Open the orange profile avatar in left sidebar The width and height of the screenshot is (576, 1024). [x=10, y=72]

——

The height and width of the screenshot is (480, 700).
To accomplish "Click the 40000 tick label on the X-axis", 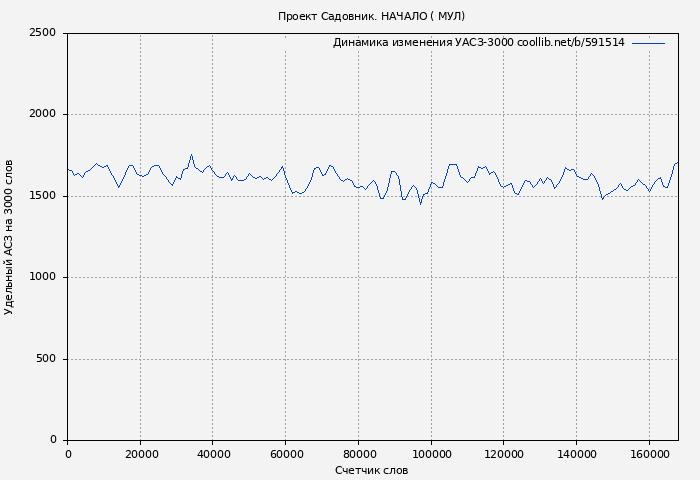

——

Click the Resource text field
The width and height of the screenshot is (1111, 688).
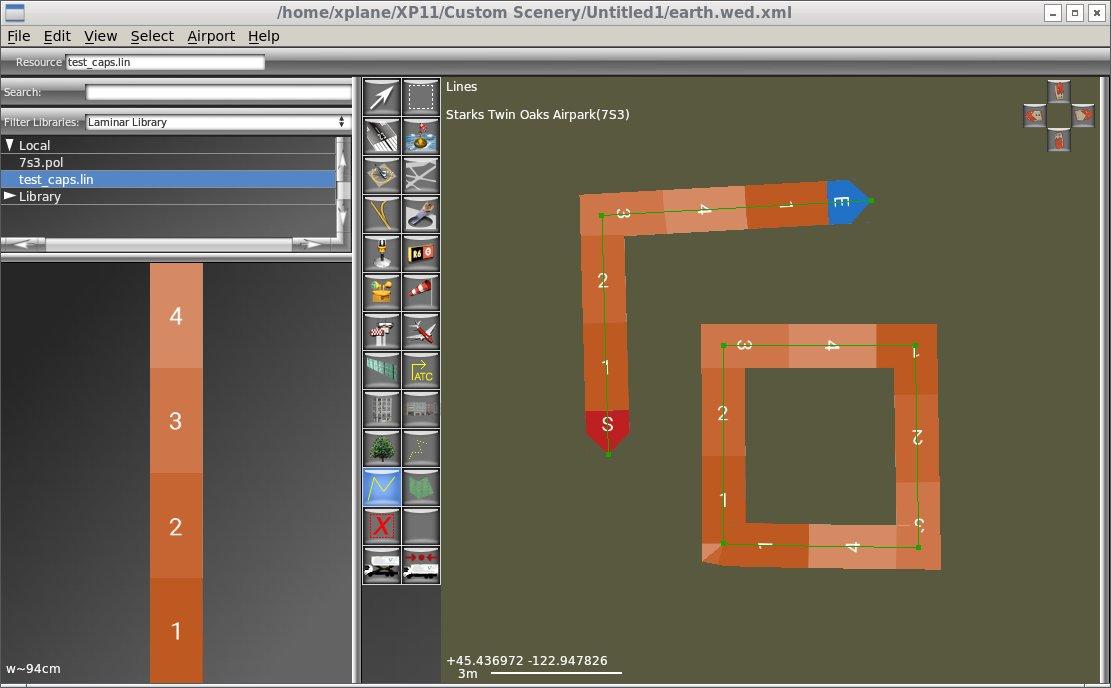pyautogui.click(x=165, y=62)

——

▶ [Your instructions] Repeat only the stretch of data above that runs from the line with "The height and" to the line with "the 40000 tick". Keep both end lines; exclude pictures.

▶ [Output for this task]
The height and width of the screenshot is (480, 700).
To accomplish "Click the 40000 tick label on the X-axis", 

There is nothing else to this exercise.